Shamanic Revival: The Spirit Boat
In my book The Sorcerer’s Dream, about my initiation into the sorcerer’s world and mastering conscious (lucid) dreaming, I describe among others shamanic rituals and ceremonies.
My dreaming teacher Vidar calls the spirit boat a tradition with many rituals and ceremonies, comparable to the one with the medicine wheel. This ceremony teaches one to observe the cosmic assemblage point which is a crucial element in shamanistic knowledge according to my teacher.
“You become conscious of your connection to the Earth and the universe and it gives you an image of your totality.”
“Vidar clearly defines the trip to me. “Guided by shamanic drums you row along the river upstream in a heightened state of perception towards the dwelling place.
The ritual always starts late in the afternoon. You navigate in the middle of the river to be able to see the reflection of the stars – a strong medicine for enlightenment – in the water.

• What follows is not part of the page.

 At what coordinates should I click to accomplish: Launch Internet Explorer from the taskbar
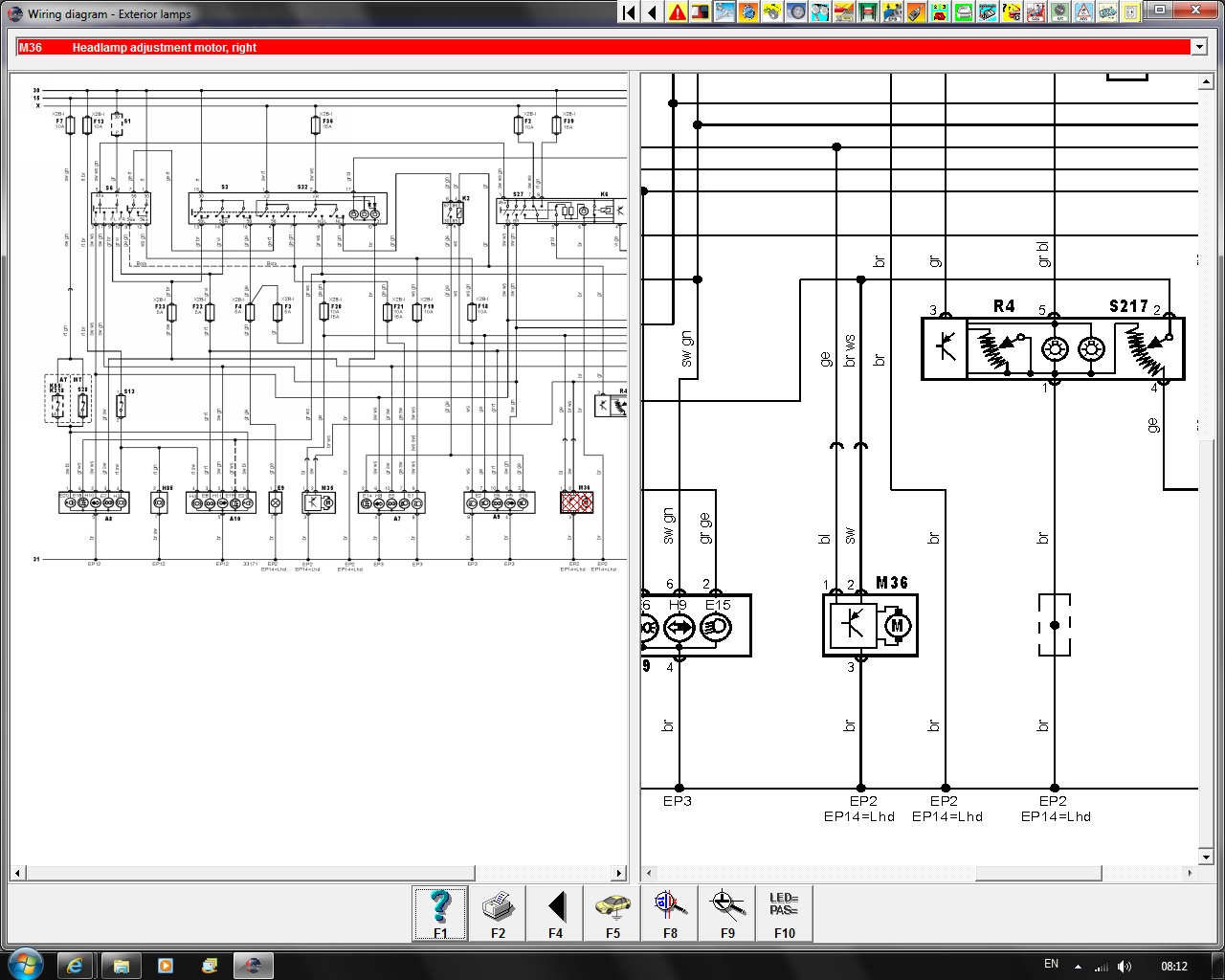click(75, 964)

“Why do I need to row upstream first?” I ask.
He continues: “The spirit paddle absorbs the experience. You can compare it to the shield of medicine. In the beginning, you look at the symbolism and after the journey, you look at it again and discover that it is liberally filled with personal medicine, colors, and symbols. The spirit boat is a rich experience to release your resistances and stimulate you to continue on this path.”
Vidar directs me to the left side of the deerskin and places four large pebbles next to me. Then he goes to the other end of the deer. To visualize the outline of the spirit boat we both place four big pebbles along each side and we try to do this simultaneously. Vidar places a cushion in the front and at the back of the boat and asks me to take place in the front.
At his cue, I take the paddle which drifts up from the water. I look at it in detail, it is carved with heads and animal figures. It starts at the top with a head of a white man with a green hat who sticks his tongue out in a silly or funny way. Right below it, I see the head of a black man with his mouth wide open.
The white and the black figureheads both remind me of the “Gaper,” an old-time pharmacy symbol (a colorful bust of a man with a pill on his tongue, that was placed over the door of the old-time Dutch pharmacies and is still seen today). Below that there is a snake curled around the oar, followed by the head of a tiger showing his teeth dangerously. Together with a crane, he is the last figure.
Vidar and I use our paddles to push us from the waterfront and start rowing upstream as fast as we can. There is reinforcement from an Indian paddling in the front of us to the left. He has long lank hair, short bangs, a red band around his head, and is dressed in a waistcloth. When I describe him afterward my travel companion recognizes him as a Tlingit Indian.
Vidar tells me they are the inventors of the totem pole, acting as a family weapon, comparable to the shield of medicine and the spirit paddle.
Many kilometers down the river we pull the canoe on the shore. I look out over the open plain with a hill in the distance on which a row of trees stand. We climb the hilltop at high speed. Vidar asks me to choose the tree that appeals to me most. I choose the one on the far right, a bare birch tree with branches that stick out questioningly towards the cloudless blue sky.
Vidar asks me to stand in the tree. Under his directions my feet become merged in the tree’s roots, the rest of my legs and my torso become one with the trunk and my arms and hands automatically stretch out like the branches. Earth-energy runs from the roots and my feet upwards and cosmic energy enters my crown through the branches.
The energies meet somewhere halfway through my chest and together they form a cosmic assemblage point. I compress the energy into a ball increasing the pressure more and more until it is followed by an explosion and millions of enlightened parts of energy shoot out in every direction. Vidar tells me that the released energy is used by Shamans for healing and promises to tell me more about it at a later stage.
We descend the hill, walk over the plain back to the river and push the boat from the waterfront. With the Indian in front we navigate the river and effortlessly go downstream. Before we get out I look at the paddle once more and notice a salamander has been added who studies all the other carved heads and figures up close.
I turn the paddle around and discover the colors white-red-white beneath each other, a painted white, red and a black feather below that and the profile of a chief with an impressive headdress made of eagle feathers.
Vidar listens attentively as always, nods once in a while and is silent. “What is exactly the meaning of those figures and symbols?” I finally ask. “It is not about the meaning,” he replies. “It is an exercise in summoning the signs and symbols and tonight you have made a start. You can use the strength, or the healing vibration of the symbols by drawing spiritual objects on your own body or on someone else,” he concludes.”